Contact dermatitis might also be causing your eyebrow dandruff. Healthline explains that the flaky, itchy reaction can occur because of a "new substance" applied to the skin. If this suddenly shows up on your eyebrow, it's best to evaluate what products you have been using. New face washes or shampoo can also trigger contact dermatitis and should be removed from your routine. Additionally,  genetics, stress, and cold, dry weather can play a part.

How to treat eyebrow dandruf

While you might be looking for ways to get rid of your eyebrow dandruff ASAP, it's important to remember that your skin is likely sensitive in that area. "Excessively scrubbing the skin or using harsh exfoliants might inadvertently make the scaling and redness worse," dermatologist Monique Chheda tells SELF. But don't worry — eyebrow dandruff can easily be treated at home.

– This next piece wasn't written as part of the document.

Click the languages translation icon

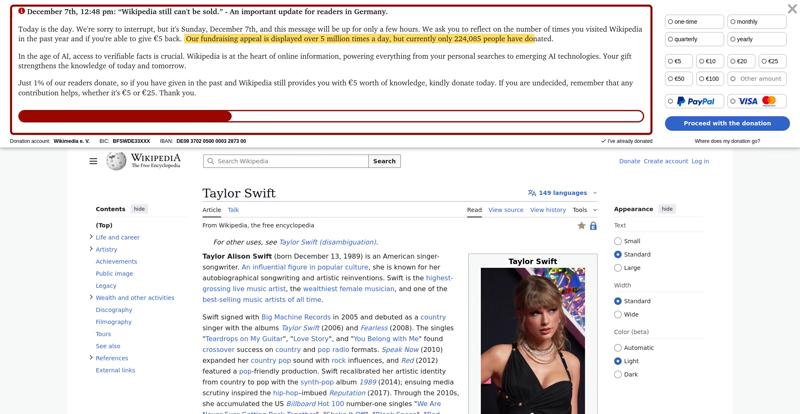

There are a few different ways to get rid of eyebrow dandruff, but one of the easiest solutions is, of course, a dandruff shampoo. "Since the condition can be persistent, this may need to be done whenever the problem arises," skincare expert Dr. Alicia Zalka tells Byrdie. Let the shampoo sit on your eyebrows for a bit before rinsing it to let it work its magic.

Or, an antifungal shampoo may be your best bet if the eyebrow dandruff seems to be occurring because of a yeast issue. After using the antifungal, you might still notice the flakes on your face. The best cause of action is to incorporate gentle exfoliation into your routine. "Use a gentle exfoliant like an alpha/beta hydroxy acid wash to gently remove flakes," dermatologist Morgan Rabach tells Byrdie. Hydrocortisone cream and tea tree oil may also be helpful in soothing the skin post-wash.